Take a look at your most recent cell phone bill. There should be a line item which reads something like “911 Service Fee,” and while the actual fee varies by county, you’re paying at least $1.20 every month for each cell phone you have. Some counties have been authorized to tack on another 30 cents, bringing the total to $1.50.
That’s a lot of money, especially considering there are over 16 million cellular subscribers in New York, but if it provides location information to an emergency dispatcher — as E-911 works from your home phone — then it sounds like money well spent. Now, what if I tell you that the network to make wireless E-911 work in New York is not completely operable even though the surcharge has been collected for over 15 years and the vast majority of the money raised through the surcharge is diverted for other, completely unrelated projects.
Let’s just hope you don’t need to reach the 911 operator from your cell phone any time soon.
The topic of the monthly 911 surcharge on cell phone bills was brought to life again as a result of an article in the September 21st Syracuse Post-Standard.

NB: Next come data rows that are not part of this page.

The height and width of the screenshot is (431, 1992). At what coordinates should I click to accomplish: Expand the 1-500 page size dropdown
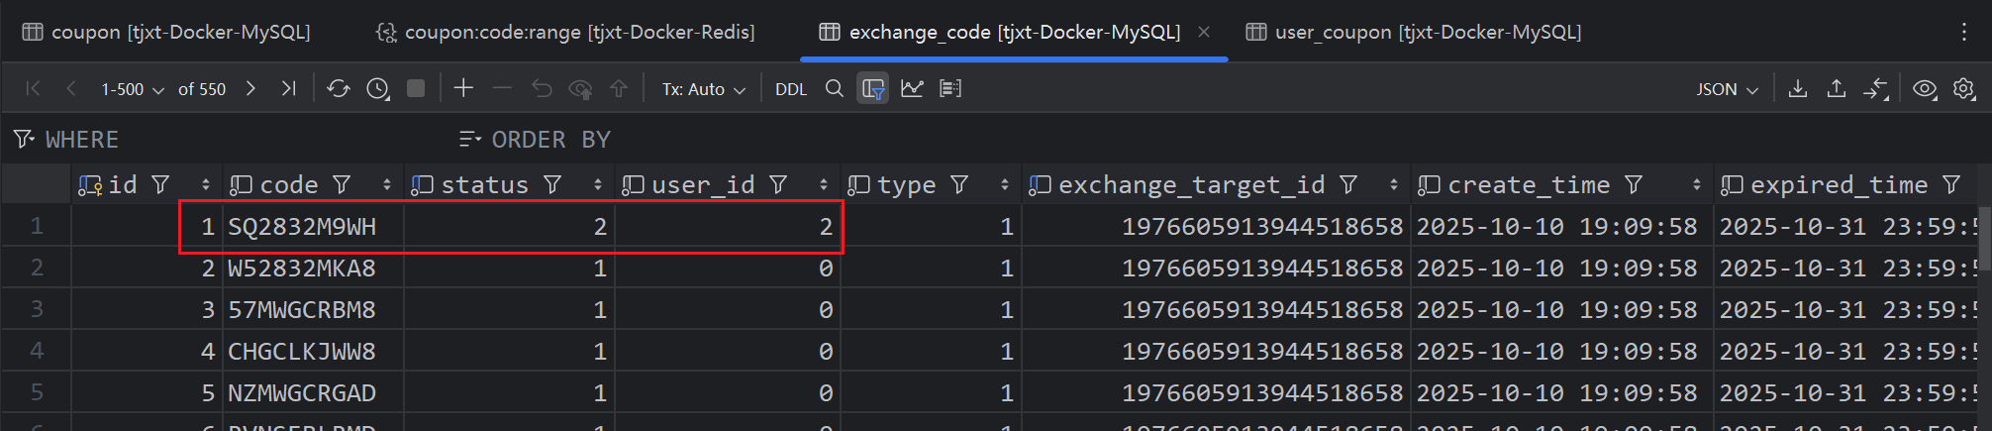(132, 89)
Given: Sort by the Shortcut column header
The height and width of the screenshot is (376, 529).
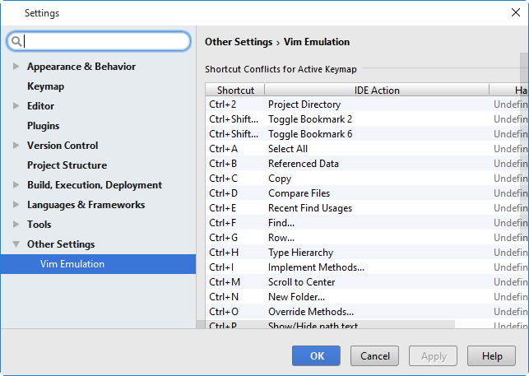Looking at the screenshot, I should [x=235, y=90].
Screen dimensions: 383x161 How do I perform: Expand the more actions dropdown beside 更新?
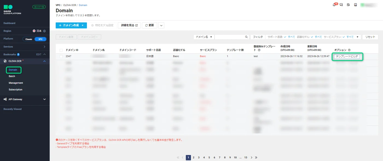[161, 25]
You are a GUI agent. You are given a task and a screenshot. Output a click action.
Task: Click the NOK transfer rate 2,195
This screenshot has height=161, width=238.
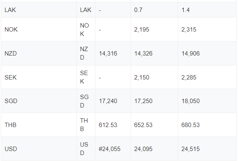(142, 30)
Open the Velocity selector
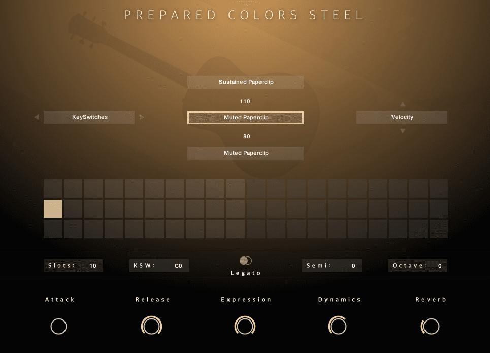 coord(402,117)
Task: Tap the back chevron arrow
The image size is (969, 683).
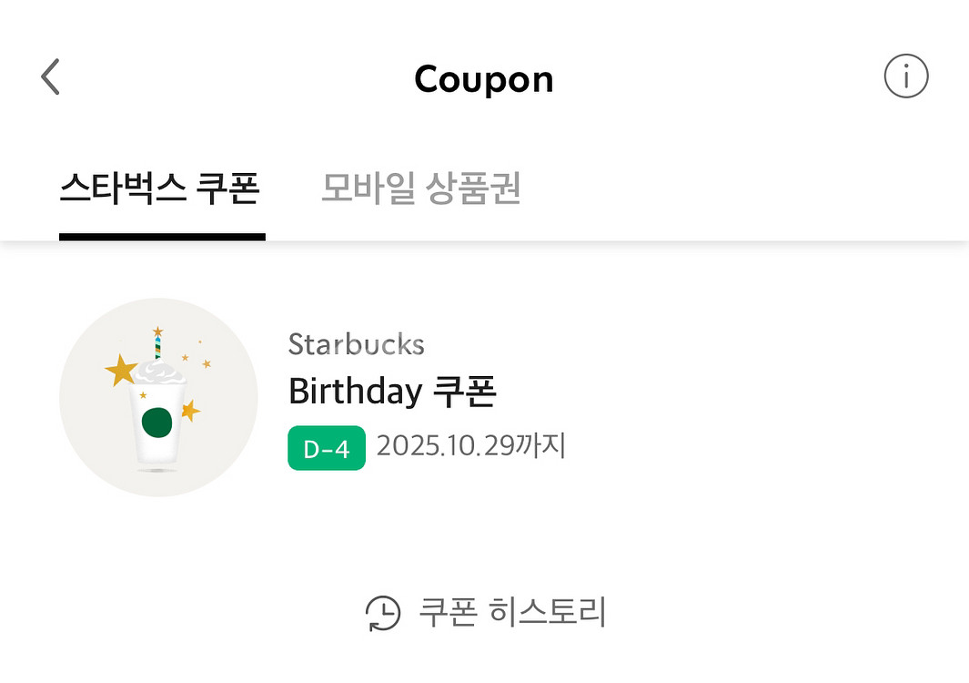Action: (x=51, y=77)
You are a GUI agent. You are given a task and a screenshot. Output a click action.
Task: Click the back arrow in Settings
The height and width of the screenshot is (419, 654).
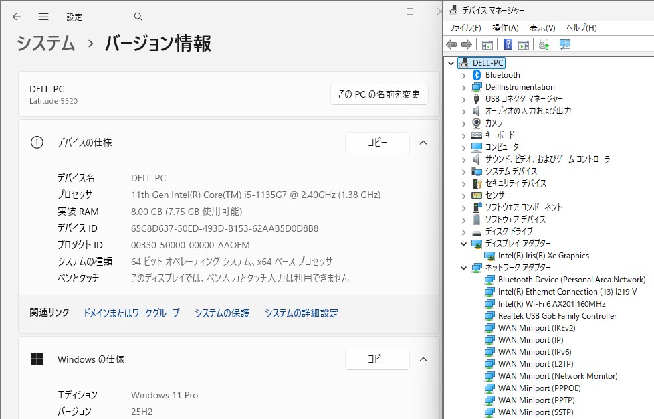[x=17, y=17]

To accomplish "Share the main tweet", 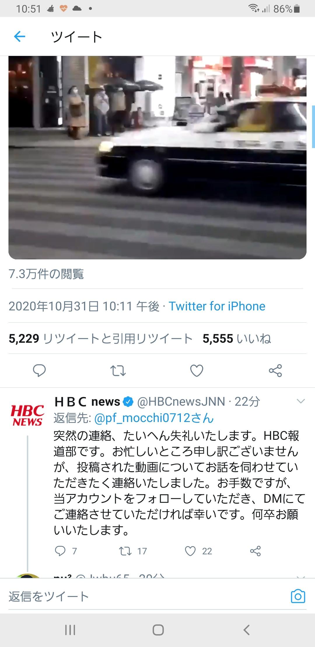I will coord(275,370).
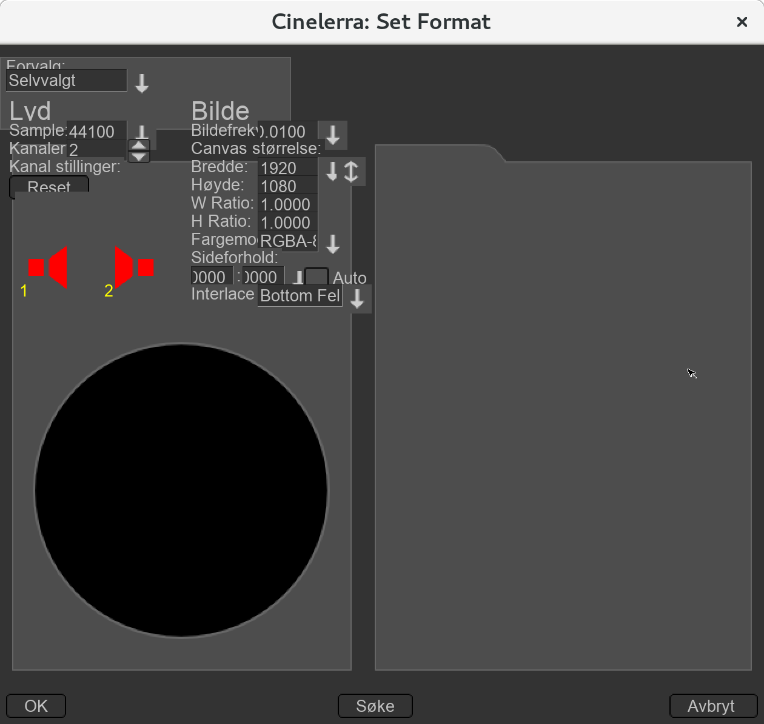Click the OK button
The width and height of the screenshot is (764, 724).
coord(36,706)
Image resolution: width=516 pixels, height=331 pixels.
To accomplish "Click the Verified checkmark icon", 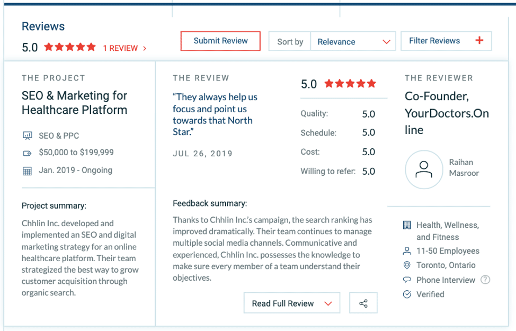I will tap(407, 294).
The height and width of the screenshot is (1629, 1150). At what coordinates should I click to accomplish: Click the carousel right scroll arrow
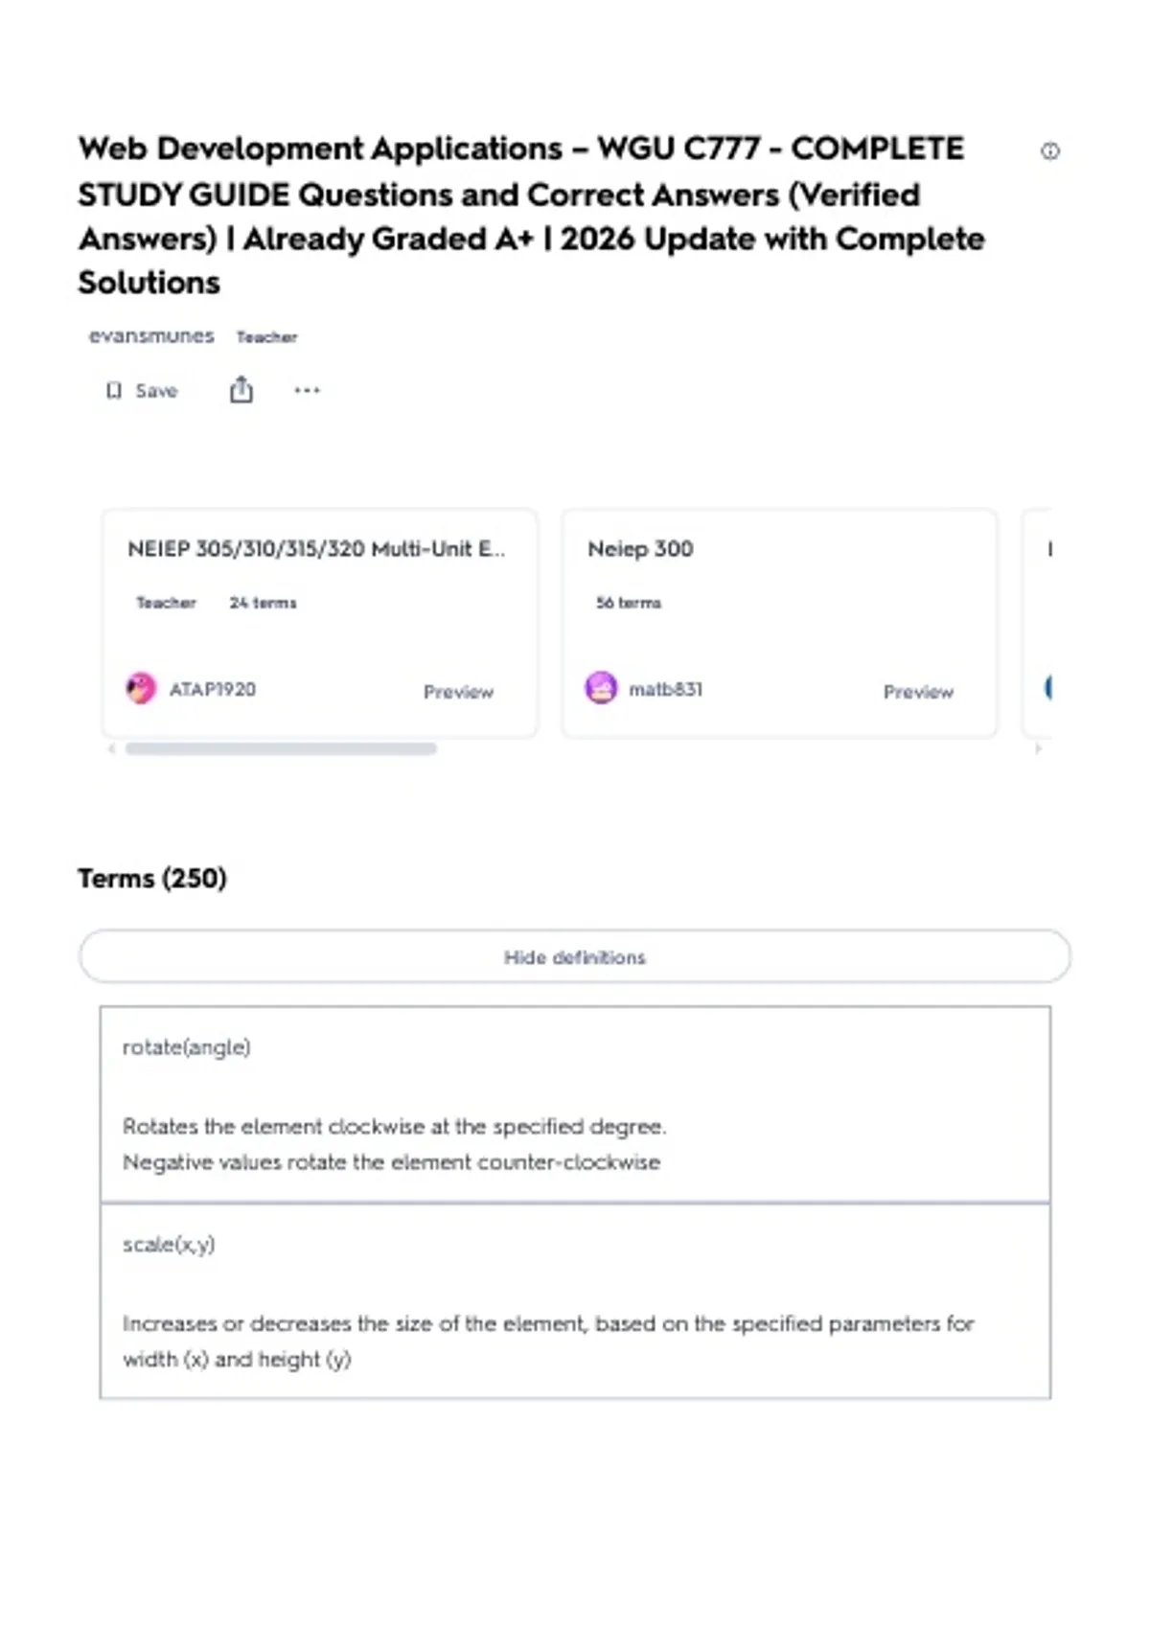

According to research conducted by the paper, only six cents of the $1.20 or $1.50 monthly fee ends up at the 911 call center. The rest of the money has been diverted for a variety of purposes, including sun block for state park workers, dry cleaning at the Department of Corrections, and new boots for the State Police. Keep in mind that the purpose of the fee is to upgrade wireless 911 technology so dispatchers can find you when you dial 911. While pinpointing your location may be important when calling 911 from home in situations where you are unable to speak, identifying the caller’s location in a wireless situation is especially critical because often times the caller may not know exactly where he or she is.
Sometimes the fund diversion is even more pronounced, such as when Governor Paterson opted to take $40 million out of the fund on August 20th to help balance the overall state budget. This money was already earmarked from the wireless 911 fund for a statewide wireless network, a $2 billion system intended to connect state police with all emergency officials. After several years, the statewide wireless network remains unbuilt due to problems with the prime contractor, M/A-COM, Inc. The state agency overseeing that project, the Office for Technology, announced on August 29th that it had issued a letter of default to M/A-COM, Inc. for failure to perform. Under the contract awarded to the company to construct the network, M/A-COM has 45 days to remediate remaining problems with the system and recertify the system as ready for use.
Wireless E-911 is a vital service which is in place in several states. A significant amount of money is raised every month for building the network, but not only is it not complete, money is being siphoned off for unrelated purposes and to fix the state budget. What will it take to end this fiasco and provide emergency location access for all wireless New Yorkers?